While staying in Athens, visitors should try the local beverages served at the tavernas and the ouzeries. Ouzo is renowned for its anise aroma. It is served either on the rocks or diluted with a little water, and accompanied by mezedes (bit sized snacks). Greek wines are tangy, have a superb bouquet and are served chilled. Most places serve both bottled and barrel wines which are usually made by the owners themselves. Tsipouro or Raki is an alcoholic drink poured in small quantities, due to its potency and alcohol level. Try it at least once, just for the experience of it.
Greece is famous for its dairy products such as the thick, creamy yoghurt and feta cheese.

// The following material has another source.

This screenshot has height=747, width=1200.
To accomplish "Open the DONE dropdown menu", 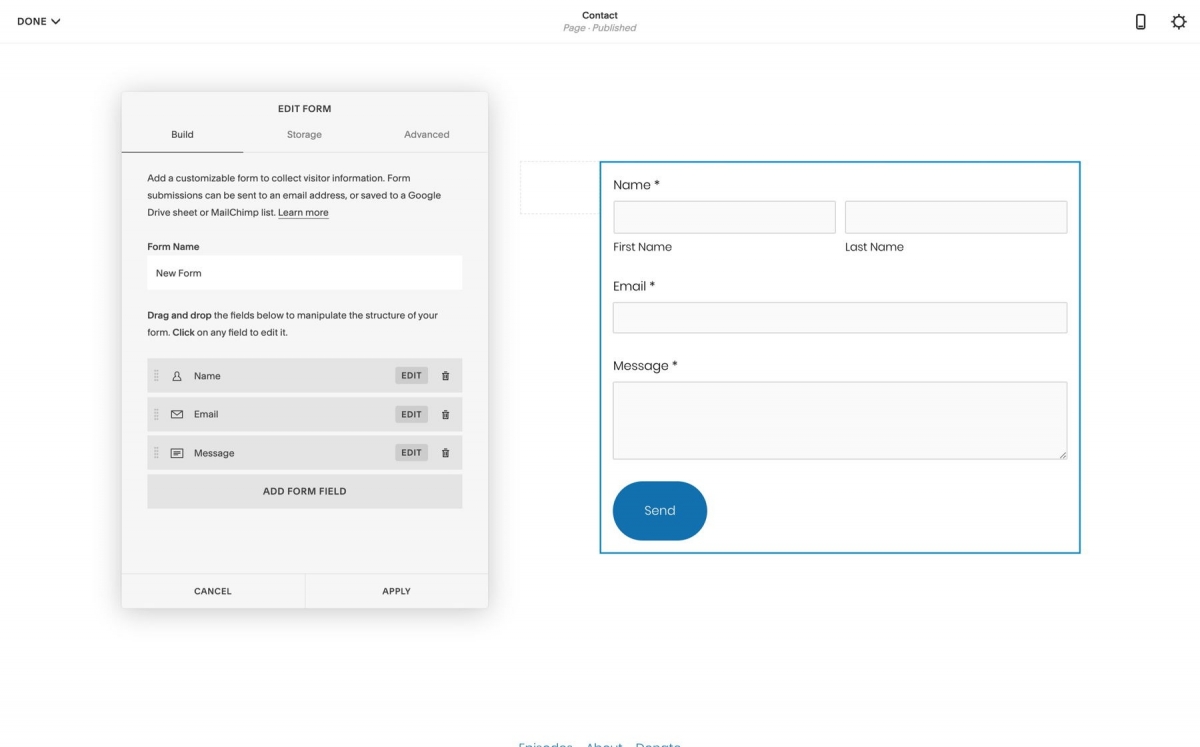I will (38, 20).
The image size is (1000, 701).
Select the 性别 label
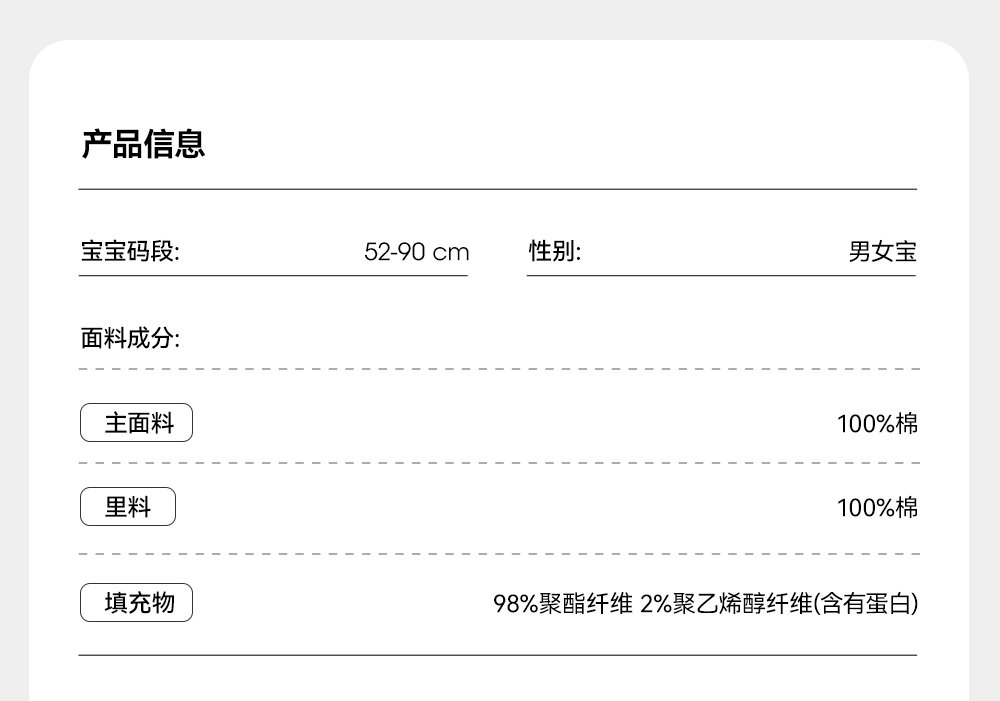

There are many brands and types of feta (salty, soft or hard) from which to choose from. Feta cheese is a staple in Greek meals and is never absent from the dining table.
Athens is the commercial capital of Greece and therefore it has a great variety of shops dealing in all kinds of goods such as, clothes and shoes, jewellery, books, CDs, antiques, souvenirs, etc.
The major shopping areas of Athens are gathered around Omonia and Syntagma Squares, making them easily accessible to tourists. Ermou Street is probably the busiest of them all filled with anything your heart desires, making it a shopping lover’s paradise. Literally hundreds of people shop daily on Ermou and its neighbouring streets. It has recently been paved, which further facilitates shoppers, and street performers have become a permanent feature of the area.
Just below Ermou Street, visitors will discover Monastiraki, the old bazaar, where bargaining is an absolute necessity, but is also its charm. Shoppers can purchase traditional Greek art, jewellery, and souvenirs. After a long day of shopping, you can enjoy your lunch or a cup of coffee in nearby Plaka, Thision or Psyri.
Kolonaki district is situated close to Syntagma Square, towards Lycabettus Hill. It is considered the most posh commercial area in Athens, packed with shops, designer boutiques high class delicatessens and pastry shops. Kolonaki also offers many cafes and restaurants for shoppers to relax at after a tiring shopping spree.
Other streets in Athens city i.e. Patession, Agiou Meletiou, Stadiou, etc, have many commercial stores, and generally most districts in Athens have a few main roads which are bursting with shops of all kinds. The best shopping therapy in Athens is done on foot, combining trade and tourism at the same time.